Publiée en 1922 dans la Neue Freie Presse de Vienne à l’occasion du Nouvel An… cette nouvelle montre la virtuosité narrative de l’auteur. Mais ce qui frappe le plus ici, c’est la longue complainte d’une agonisante, heureuse, en dépit de toutes les injustices et les iniquités du destin, d’avoir rencontré cet homme qui pourtant, même à l’occasion d’une nouvelle rencontre, s’entête à ne pas s’en souvenir. Après un dîner fin avec un groupe d’amis, poussée par je ne sais quelle force obscure mais irrésistible, elle les convint de la suivre dans une boîte de nuit où elle s’enivre de champagne et danse comme une possédée (qu’elle est, dans un certain sens).
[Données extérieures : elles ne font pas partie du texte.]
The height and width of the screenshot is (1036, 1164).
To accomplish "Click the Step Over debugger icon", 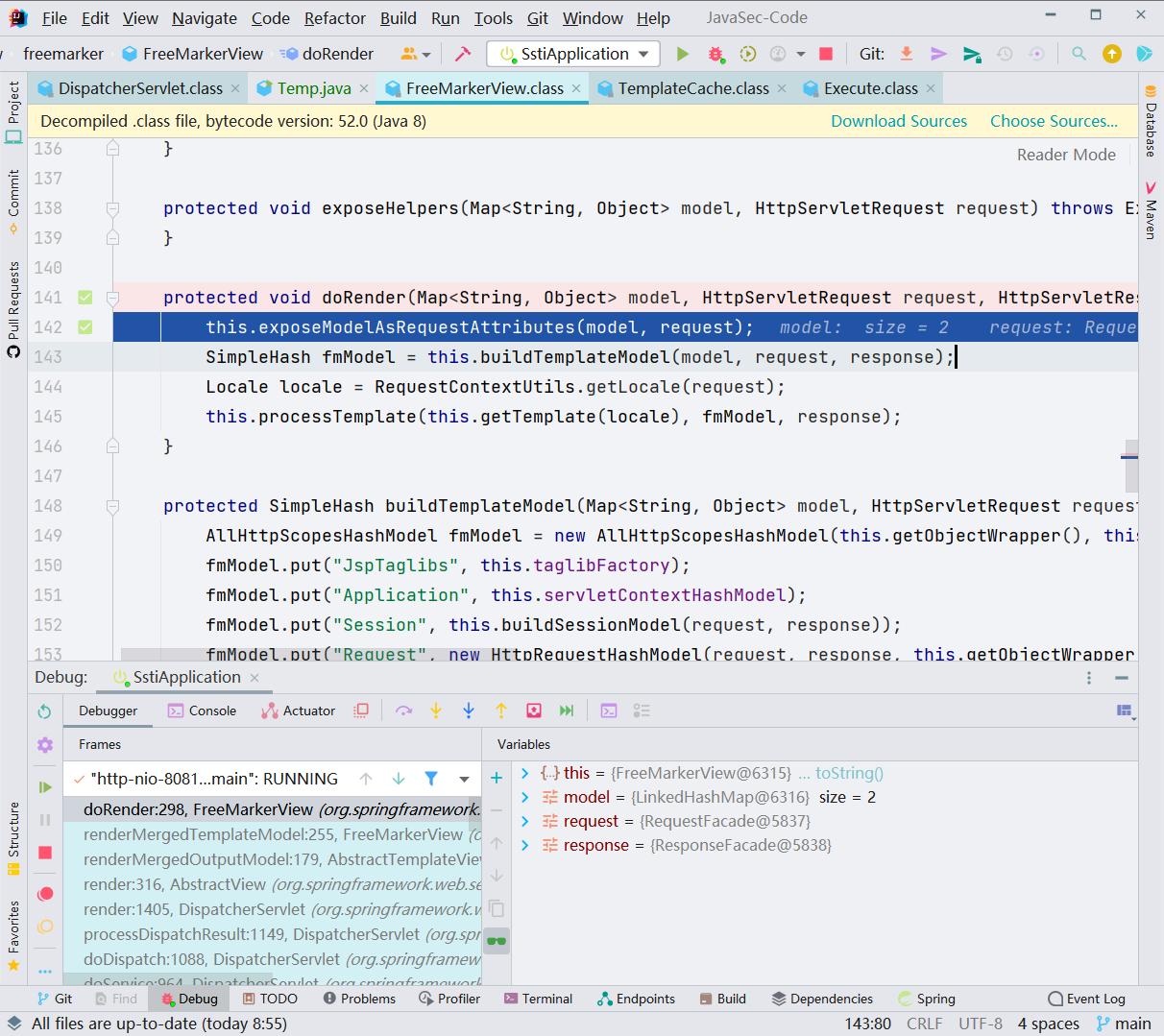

Et, miracle ! Il est là, à la table voisine, l’homme qui l’obsède depuis ses plus jeunes années. Mais une fois de plus il ne la reconnaît pas, ne se souvient guère de cette toute jeune fille avec laquelle il passa trois merveilleuses nuits d’amour qui bouleversèrent sa vie et en firent une mère. Mais l’homme, fidèle à ses habitudes, tente d’attirer la belle danseuse éméchée et lui fait signe qu’il l’attend dehors, près du vestiaire. Comment lui résister ? Mais le vieux séducteur n’a guère changé car il la conduit chez lui, toujours sans se souvenir. Pire, au petit matin, alors qu’elle se change dans la salle de bains voisine, elle le voit glisser quelques gros billets de banque dans son vêtement… Injure suprême ! Il ne changera donc jamais. Le ton se fait plus incisif vers la fin (que je ne vous raconterai pas).
Mais voici une petite citation qui me semble bien illustrer l’ensemble de la nouvelle :
Un soir, enfin, tu m’as remarquée.. Je t’avais vu arriver de loin… Sans en avoir conscience, ton regard distrait m’ a effleurée pour devenir immédiatement, sitôt rencontré l’attention du mien… ce regard qui s’adresse aux femmes, ce regard tendre qui est le tien, qui enveloppe et en même temps déshabille, embrasse et déjà étreint, et qui a éveillé pour la première fois en l’enfant que j’étais une femme et une amoureuse. Pendant une ou deux secondes, ce regard a soutenu le mien qui ne voulait ni ne pouvait s’arracher à lui… puis tu es passé. Mon cœur battait la chamade… (p 46)
Croyez moi, on met plusieurs heures à s’en remettre, je parle de la lecture de la fin de la nouvelle.